We’ve also worked on the Metcalf Prizes for Stem Cell Research, CSL Florey Medal, Centenary Institute Lawrence Creative Prize, the Clunies Ross Awards, and Gruber Prizes.  Our work ranges from promoting the winner of a prize to organising the call for nominations and the judging process.

Conferences and Events

National Science Weekwe have provided public relations support for Australia’s largest community festival since 2015. In 2020, over 1.1 million people participated in over 1,200 National Science Week events around the country and online. Nearly 3200 media stories mentioned ‘Science Week’, an 11 per cent increase on the previous year, despite fewer events and a global pandemic.

International Years: we’ve helped organise a series of international year celebrations in Australia, including Einstein Year (International Year of Physics), International Year of Astronomy, Biodiversity Year, International Year of Light, and the Evolution Festival.

Conferences: we’ve organised press rooms and public programs for high impact international conferences, including the World Congress on Public Health, the International Genetics Congress, the International Conference for High Energy Physics, the UN Advancing Global Health conference, the International Botanical Congress, and many others. The Genetics Congress alone generated 90 minutes of television coverage, 16 hours of metro and national radio, and sixteen pages in The Age.
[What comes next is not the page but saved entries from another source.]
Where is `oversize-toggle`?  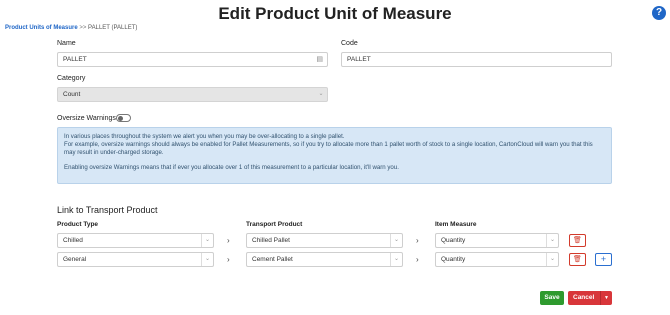 oversize-toggle is located at coordinates (124, 118).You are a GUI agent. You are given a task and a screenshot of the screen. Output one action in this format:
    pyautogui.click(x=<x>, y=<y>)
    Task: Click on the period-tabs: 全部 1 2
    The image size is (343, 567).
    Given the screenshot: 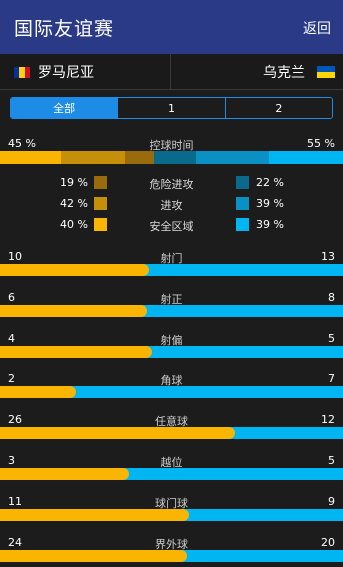 What is the action you would take?
    pyautogui.click(x=172, y=108)
    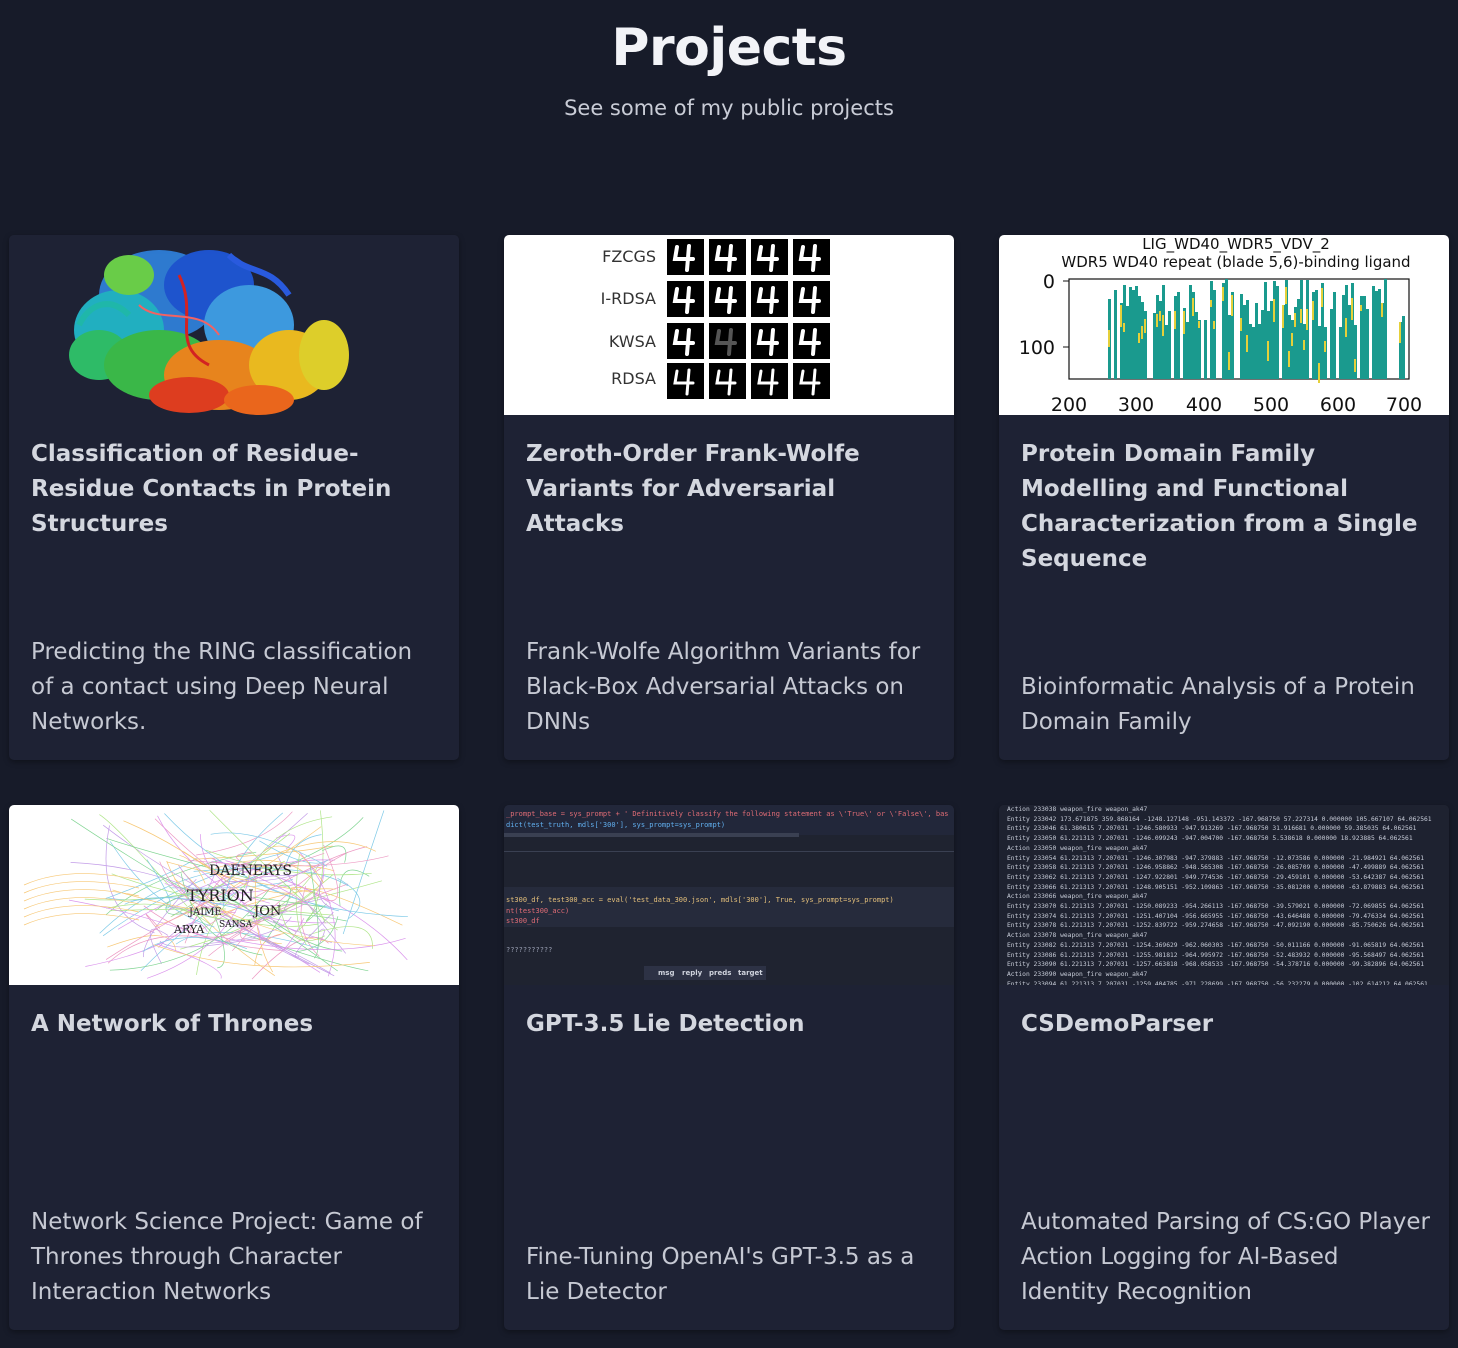 The image size is (1458, 1348). I want to click on plot-y-tick: 100, so click(1037, 348).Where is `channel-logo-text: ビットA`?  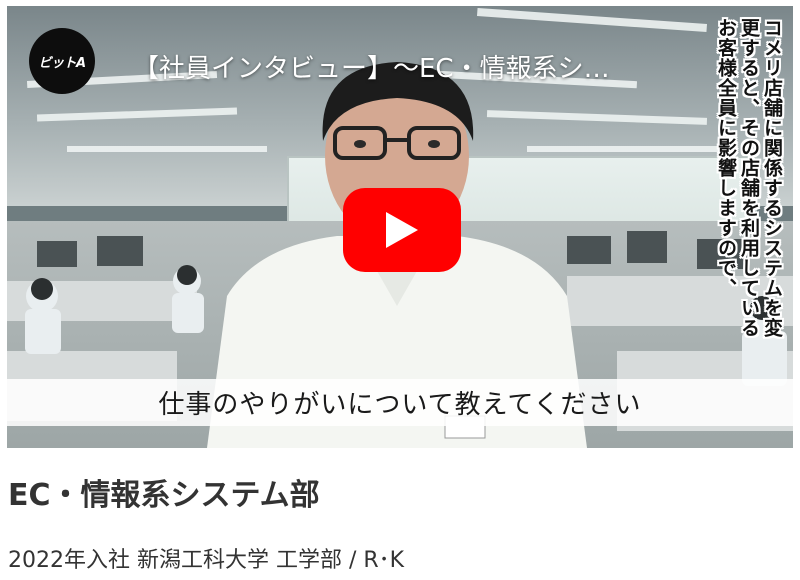 channel-logo-text: ビットA is located at coordinates (62, 63).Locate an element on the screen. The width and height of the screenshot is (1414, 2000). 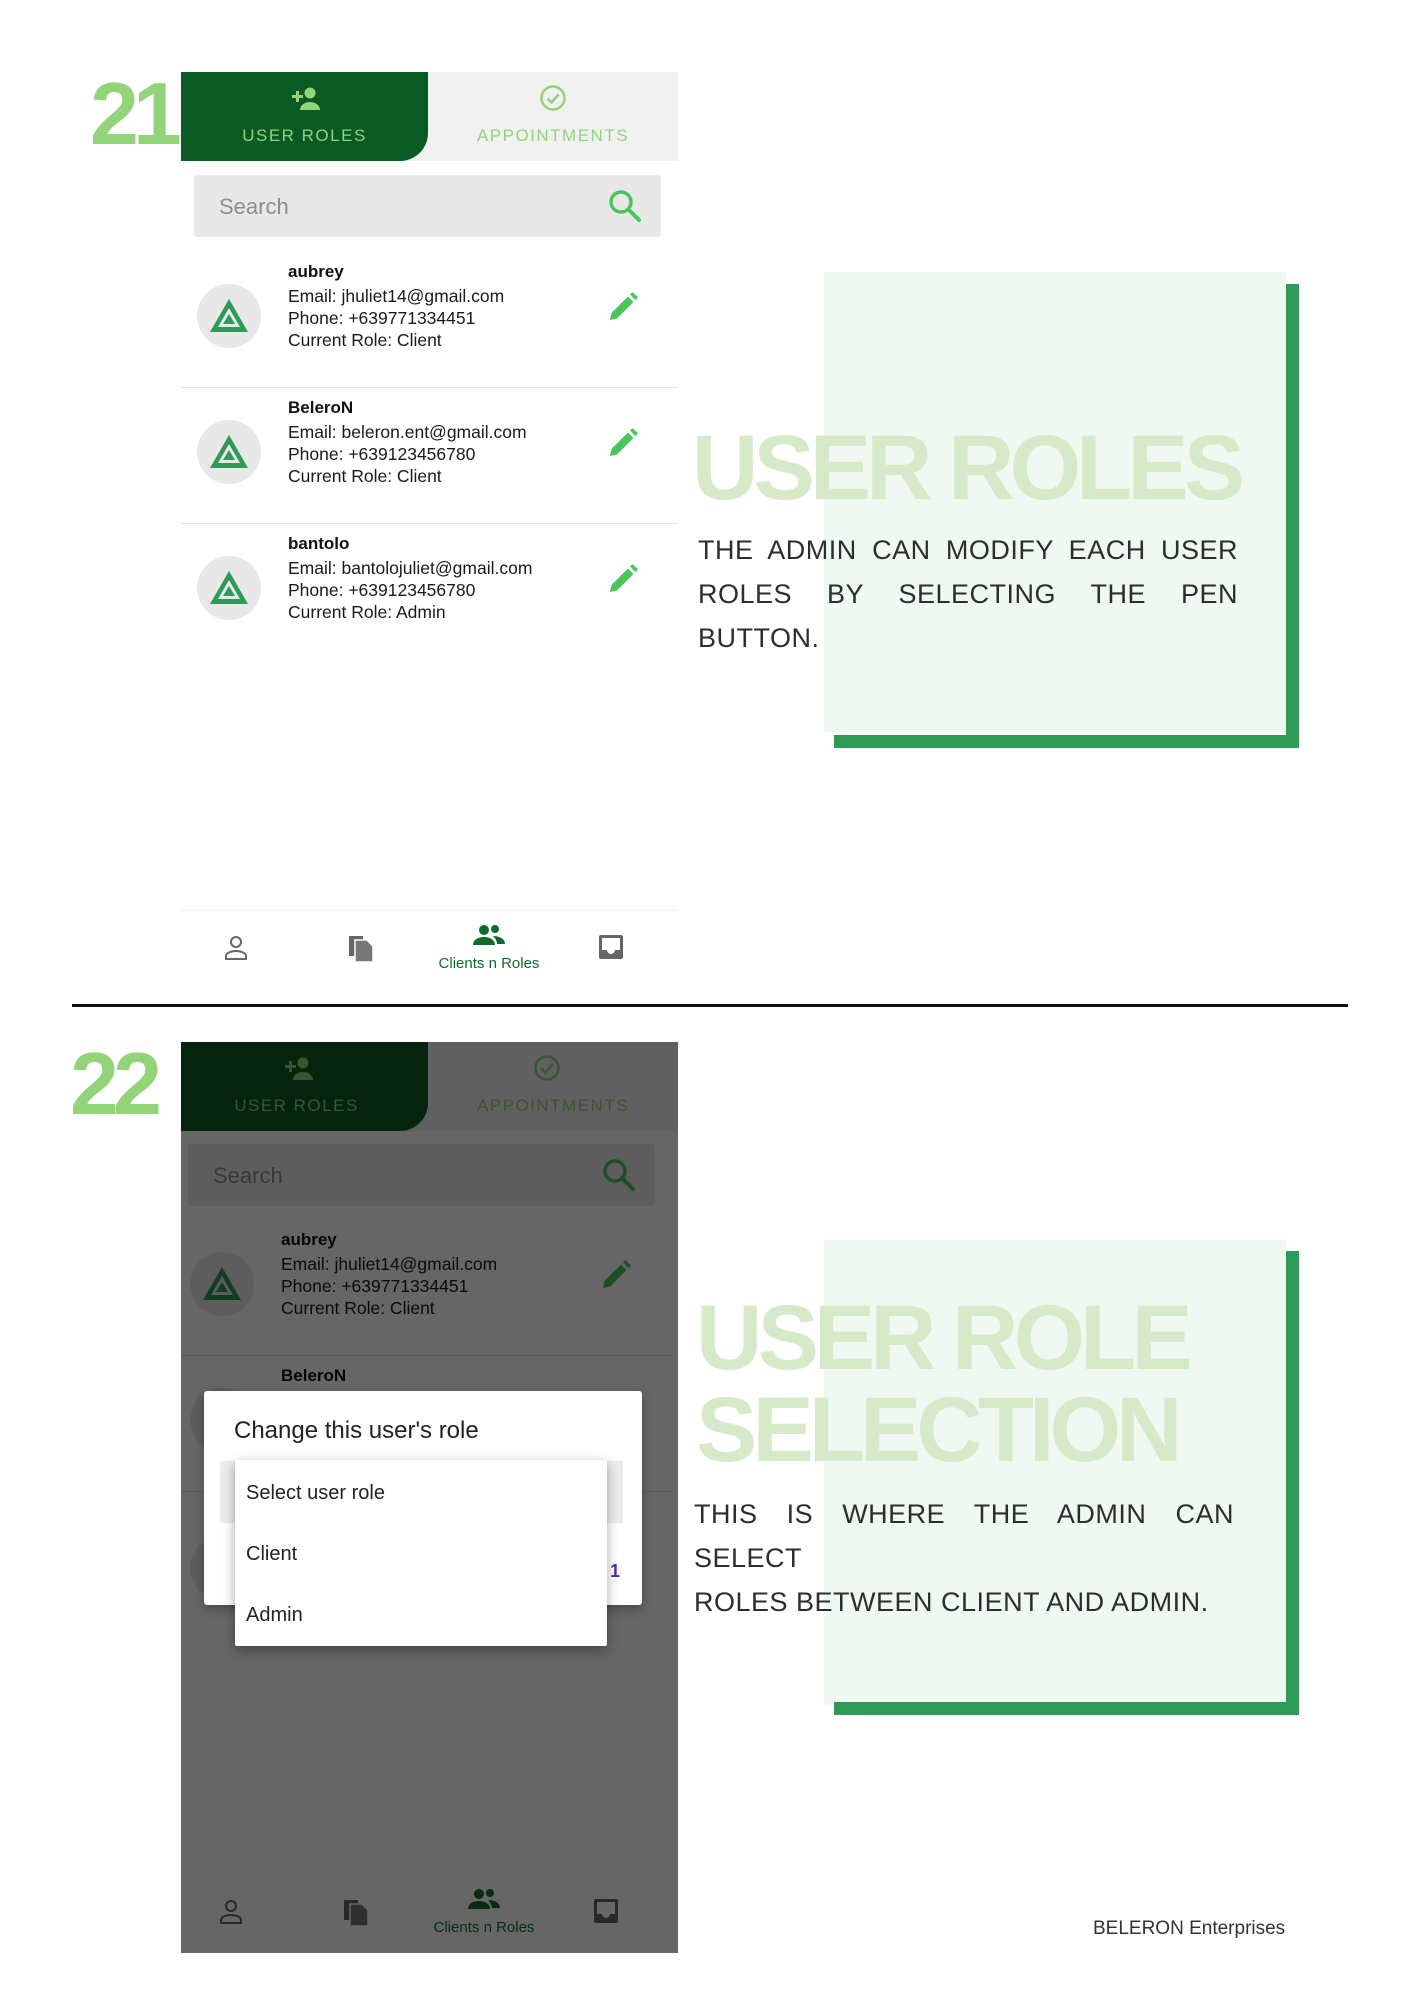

Winning conferences for Australia: we won and organised the World Congress of Science Journalists for Melbourne in 2007. We secured the World Congress of Science and Factual Producers for Melbourne in 2009.

 

Storybooks and publications

Stories of Australian Science: an annual magazine-style print collection featuring the best in Australian science. Last year we sent 15,000 copies to journalists, embassies, schools, MPs and others in Australia and around the world. The first edition was put together in 2007 when journalists met in Melbourne for the 5th World Conference of Science Journalists.

The stories are available at stories.scienceinpublic.com.au, along with PDF copies of the publication and over 500 stories from our previous collections in a searchable database. And we’re sharing all the stories on Facebook, Instagram and Twitter via @AusSciStories.

National Marine Science Plan: we’ve also created many longer-form narratives including Australia’s new National Marine Science Plan, where we synthesised the contributions of 20 academic white papers to create a single voice for the plan. It was launched in Parliament House, Canberra, last August.

Factsheets and stories of international collaboration: last year we also pulled together a series of seven fact sheets on Australia-Japan collaboration for use by the Australian Embassy in Tokyo. These were delivered as hard copy flyers in English and Japanese, as well as being available online at stories.scienceinpublic.com.au/japan.

We’ve also produced other special collections such as:

International promotion

Our international promotions of Australian science include:

  • annual dinners in the US for international science journalists, that usually attract the science editors of The Economist, Asahi Shimbun, BBC TV news, The Guardian, PBS Nova and 40 others
  • attracting an international conference of science journalists and documentary makers to Australia
  • Stories of Australian Science, an annual collection of short articles on the best Australian science of the past year
  • a promotion of Australia-Japan science collaboration – in print and at Japan’s Science Agora.